TASK DESCRIPTION:
Scan the material that follows for lines with "computer". Answer with how many there are, nothing else.

STUDY MATERIAL:
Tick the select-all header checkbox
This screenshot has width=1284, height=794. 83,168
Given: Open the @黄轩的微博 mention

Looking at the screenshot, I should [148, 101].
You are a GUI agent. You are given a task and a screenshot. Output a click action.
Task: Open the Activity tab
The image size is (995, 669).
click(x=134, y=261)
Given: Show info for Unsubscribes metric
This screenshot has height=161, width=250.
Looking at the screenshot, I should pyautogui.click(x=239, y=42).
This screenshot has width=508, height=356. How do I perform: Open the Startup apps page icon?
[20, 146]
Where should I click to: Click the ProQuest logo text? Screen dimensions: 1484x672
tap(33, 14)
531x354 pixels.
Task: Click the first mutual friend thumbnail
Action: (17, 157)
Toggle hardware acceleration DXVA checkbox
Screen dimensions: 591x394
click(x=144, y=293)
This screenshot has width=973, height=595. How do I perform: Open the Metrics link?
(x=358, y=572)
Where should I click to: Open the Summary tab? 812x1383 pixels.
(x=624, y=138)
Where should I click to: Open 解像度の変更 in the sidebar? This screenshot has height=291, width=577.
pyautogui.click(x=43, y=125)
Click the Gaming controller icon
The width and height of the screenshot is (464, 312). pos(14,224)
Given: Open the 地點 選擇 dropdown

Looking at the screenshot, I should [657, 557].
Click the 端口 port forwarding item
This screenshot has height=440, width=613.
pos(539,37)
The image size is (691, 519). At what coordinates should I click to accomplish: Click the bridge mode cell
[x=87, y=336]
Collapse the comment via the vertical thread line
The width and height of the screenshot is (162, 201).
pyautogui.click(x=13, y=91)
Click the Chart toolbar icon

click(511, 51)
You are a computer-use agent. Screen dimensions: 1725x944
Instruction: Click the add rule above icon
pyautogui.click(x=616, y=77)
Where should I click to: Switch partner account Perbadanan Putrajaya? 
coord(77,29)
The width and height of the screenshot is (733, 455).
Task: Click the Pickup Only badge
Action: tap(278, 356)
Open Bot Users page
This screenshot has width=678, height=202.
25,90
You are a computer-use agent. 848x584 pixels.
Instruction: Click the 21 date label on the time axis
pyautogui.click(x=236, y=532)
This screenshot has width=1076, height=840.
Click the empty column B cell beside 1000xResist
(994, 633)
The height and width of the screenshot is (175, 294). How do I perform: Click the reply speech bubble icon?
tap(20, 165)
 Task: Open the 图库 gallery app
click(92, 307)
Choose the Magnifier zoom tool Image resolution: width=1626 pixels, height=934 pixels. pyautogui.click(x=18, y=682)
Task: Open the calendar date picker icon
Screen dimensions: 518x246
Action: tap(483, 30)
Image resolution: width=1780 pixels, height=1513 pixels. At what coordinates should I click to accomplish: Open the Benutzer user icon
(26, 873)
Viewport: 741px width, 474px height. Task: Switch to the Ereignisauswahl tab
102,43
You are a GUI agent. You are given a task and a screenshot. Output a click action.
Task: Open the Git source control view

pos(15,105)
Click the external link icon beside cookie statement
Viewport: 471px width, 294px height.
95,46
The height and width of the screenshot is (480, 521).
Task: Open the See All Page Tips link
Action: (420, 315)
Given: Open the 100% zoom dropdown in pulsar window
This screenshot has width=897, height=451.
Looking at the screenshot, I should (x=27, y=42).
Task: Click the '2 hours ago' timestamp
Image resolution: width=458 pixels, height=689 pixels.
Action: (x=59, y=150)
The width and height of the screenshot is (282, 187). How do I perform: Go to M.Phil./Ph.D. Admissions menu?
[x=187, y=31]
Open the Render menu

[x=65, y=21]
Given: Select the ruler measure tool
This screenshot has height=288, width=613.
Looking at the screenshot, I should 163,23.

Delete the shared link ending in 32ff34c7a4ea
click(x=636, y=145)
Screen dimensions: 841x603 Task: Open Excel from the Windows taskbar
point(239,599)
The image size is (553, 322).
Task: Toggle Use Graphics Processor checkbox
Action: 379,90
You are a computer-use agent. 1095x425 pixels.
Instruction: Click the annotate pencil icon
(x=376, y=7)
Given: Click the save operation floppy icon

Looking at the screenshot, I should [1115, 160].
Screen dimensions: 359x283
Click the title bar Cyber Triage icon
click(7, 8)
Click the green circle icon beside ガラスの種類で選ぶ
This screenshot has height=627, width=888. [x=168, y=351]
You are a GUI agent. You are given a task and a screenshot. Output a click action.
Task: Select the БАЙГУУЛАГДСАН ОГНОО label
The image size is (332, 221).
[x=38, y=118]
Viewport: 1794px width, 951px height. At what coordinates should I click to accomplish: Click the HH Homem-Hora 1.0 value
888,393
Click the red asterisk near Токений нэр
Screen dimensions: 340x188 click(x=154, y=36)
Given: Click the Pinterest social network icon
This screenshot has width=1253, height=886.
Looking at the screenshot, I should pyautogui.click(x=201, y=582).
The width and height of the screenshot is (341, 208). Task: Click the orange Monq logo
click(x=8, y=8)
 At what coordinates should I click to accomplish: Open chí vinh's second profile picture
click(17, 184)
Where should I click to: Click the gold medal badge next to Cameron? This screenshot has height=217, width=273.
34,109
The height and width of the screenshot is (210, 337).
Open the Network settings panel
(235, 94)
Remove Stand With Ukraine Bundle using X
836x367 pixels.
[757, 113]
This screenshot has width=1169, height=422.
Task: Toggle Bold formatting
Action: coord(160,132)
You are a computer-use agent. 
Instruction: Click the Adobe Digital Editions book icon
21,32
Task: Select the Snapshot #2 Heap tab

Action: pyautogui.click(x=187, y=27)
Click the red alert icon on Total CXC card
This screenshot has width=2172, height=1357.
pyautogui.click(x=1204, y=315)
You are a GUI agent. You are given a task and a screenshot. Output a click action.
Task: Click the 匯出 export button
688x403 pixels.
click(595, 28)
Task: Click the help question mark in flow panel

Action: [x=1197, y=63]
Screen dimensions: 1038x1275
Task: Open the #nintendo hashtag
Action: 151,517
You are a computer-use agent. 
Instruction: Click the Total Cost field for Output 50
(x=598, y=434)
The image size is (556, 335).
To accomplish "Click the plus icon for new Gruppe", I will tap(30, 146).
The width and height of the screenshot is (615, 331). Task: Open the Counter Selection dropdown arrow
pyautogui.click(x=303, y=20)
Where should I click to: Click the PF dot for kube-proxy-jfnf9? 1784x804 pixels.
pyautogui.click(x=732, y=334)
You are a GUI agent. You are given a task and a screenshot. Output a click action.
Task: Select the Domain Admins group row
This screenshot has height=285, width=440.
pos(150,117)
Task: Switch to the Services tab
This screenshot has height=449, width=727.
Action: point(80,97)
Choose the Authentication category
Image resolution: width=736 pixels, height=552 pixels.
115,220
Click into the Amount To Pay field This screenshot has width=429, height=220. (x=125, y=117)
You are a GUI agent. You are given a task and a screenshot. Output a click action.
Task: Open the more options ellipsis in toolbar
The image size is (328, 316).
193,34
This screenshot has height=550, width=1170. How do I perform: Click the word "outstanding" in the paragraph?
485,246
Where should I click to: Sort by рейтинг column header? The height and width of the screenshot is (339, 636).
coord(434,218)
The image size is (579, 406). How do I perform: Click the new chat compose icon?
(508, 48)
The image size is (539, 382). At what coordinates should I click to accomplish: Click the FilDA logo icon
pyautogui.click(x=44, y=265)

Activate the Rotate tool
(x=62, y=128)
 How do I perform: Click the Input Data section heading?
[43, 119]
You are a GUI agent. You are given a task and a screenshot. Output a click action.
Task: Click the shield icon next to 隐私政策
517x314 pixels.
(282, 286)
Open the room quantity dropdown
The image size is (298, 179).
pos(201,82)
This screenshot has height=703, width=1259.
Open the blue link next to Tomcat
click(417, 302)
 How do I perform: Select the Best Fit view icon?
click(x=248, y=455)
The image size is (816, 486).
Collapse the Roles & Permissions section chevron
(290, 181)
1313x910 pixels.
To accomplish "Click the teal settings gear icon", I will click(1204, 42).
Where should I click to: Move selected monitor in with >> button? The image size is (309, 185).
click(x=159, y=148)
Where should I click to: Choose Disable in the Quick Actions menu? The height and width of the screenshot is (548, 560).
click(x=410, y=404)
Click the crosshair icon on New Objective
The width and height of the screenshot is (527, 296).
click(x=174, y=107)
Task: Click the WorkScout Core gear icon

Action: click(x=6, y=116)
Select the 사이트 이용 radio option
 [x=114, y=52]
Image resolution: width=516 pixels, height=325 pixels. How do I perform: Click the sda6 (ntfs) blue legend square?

EXERCISE OUTPUT:
5